In this review, we described several molecular mechanisms and pathways of resistance to different anti-neoplastic agents that have been elucidated so far. MM is a genetically complex cancer, characterized by intra-clonal heterogeneity and progressing with branching evolutionary patterns, instead of a linear multistep process [87]. According to this view, disappearance of sensitive neoplastic subclones after the initial chemotherapy can be followed by the emergence of other selected subclones with different mutations, and so on. While cells of an unmutated tissue respond homogeneously to a particular chemotherapy agent, the heterogeneity of multiple myeloma subclones may express different levels of drug sensitivity. At this stage, innate mechanisms mediated by MDR leads to crossresistance, and branching evolution with acquired mutations selects resistant clones that ultimately lead to the terminal phase of the disease.
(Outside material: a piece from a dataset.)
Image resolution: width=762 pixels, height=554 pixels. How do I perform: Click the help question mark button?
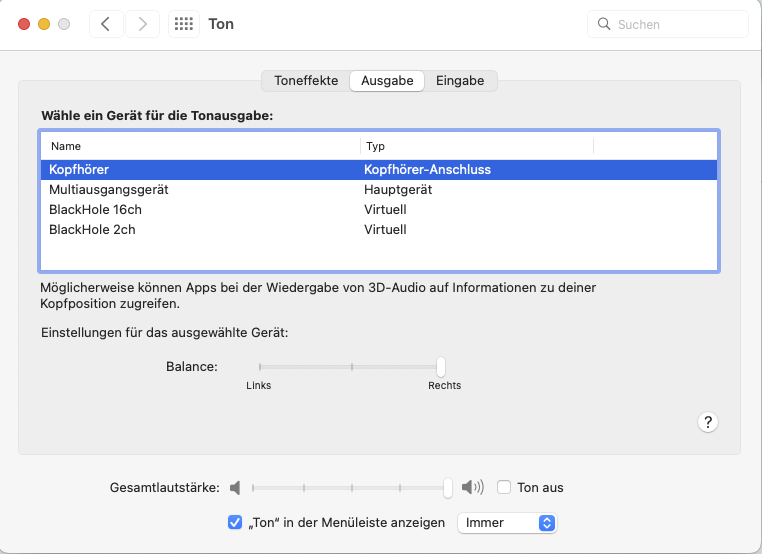707,422

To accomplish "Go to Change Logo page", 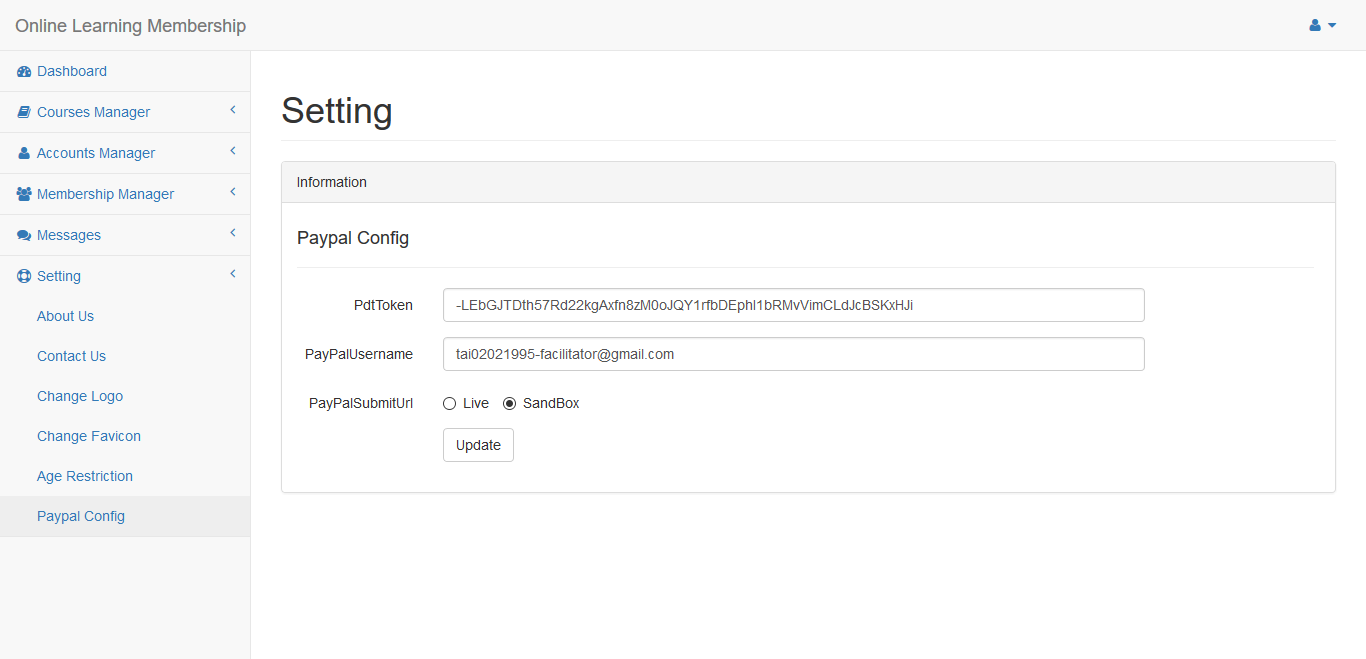I will tap(80, 396).
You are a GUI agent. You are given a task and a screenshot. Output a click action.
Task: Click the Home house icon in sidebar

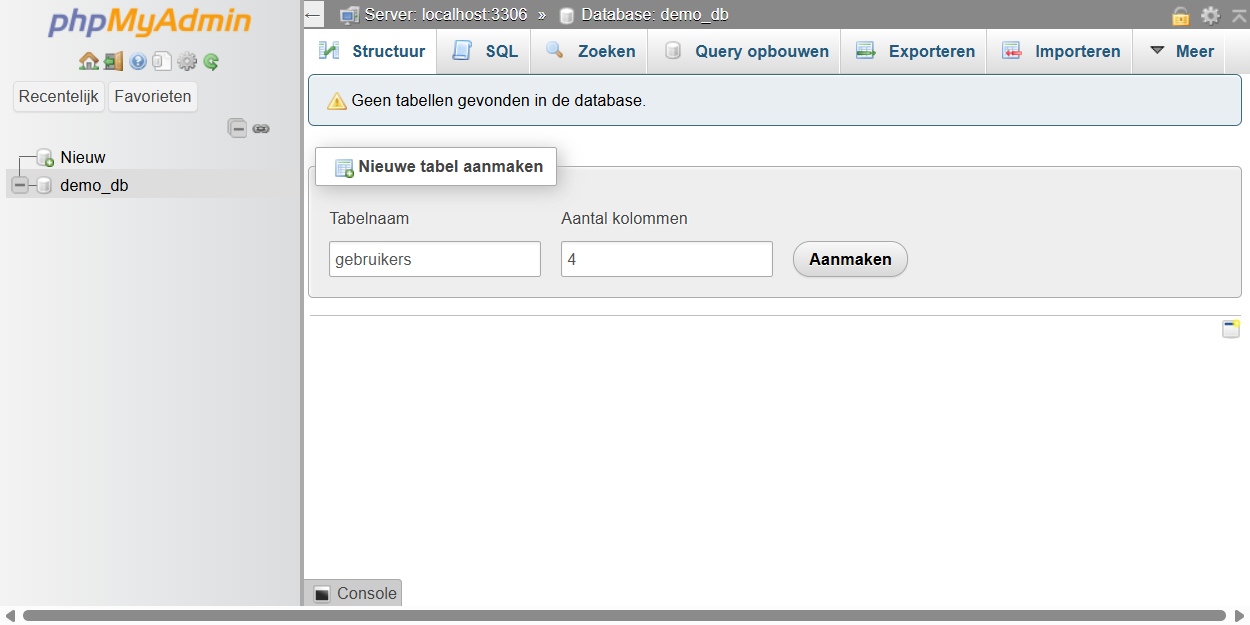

Resistance to a single drug can be eliminated by the use of combination regimens, using agents that target different receptors and molecular pathways inside the myeloma cell. Along these lines, specific cell signaling targeted therapies such as HDAC, PI3K/AKT/ mTOR, Hsp90, Wnt, Notch, Hedgehog; and strategies targeting the tumor microenvironment including hypoxia, angiogenesis, CD44, CXCR4, have yielded promising results alone or in combinations in preclinical or clinical studies involving patients with relapsed/ refractory MM. Based on these premises, we believe that a single general strategy to overcome drug resistance in all patients cannot be developed. However, with the rapid advances made by basic research and molecular oncology in the last decade, it is likely that the future of clinical management of myeloma patients will rely on the individualized application of genomic and proteomic analyses, targeting the vulnerable pathways of a specific patient in a specific phase of the disease. In order to cure MM, we need a better understanding of the complex drug resistance in this disease, andfurther development of new therapeutic agents is warranted.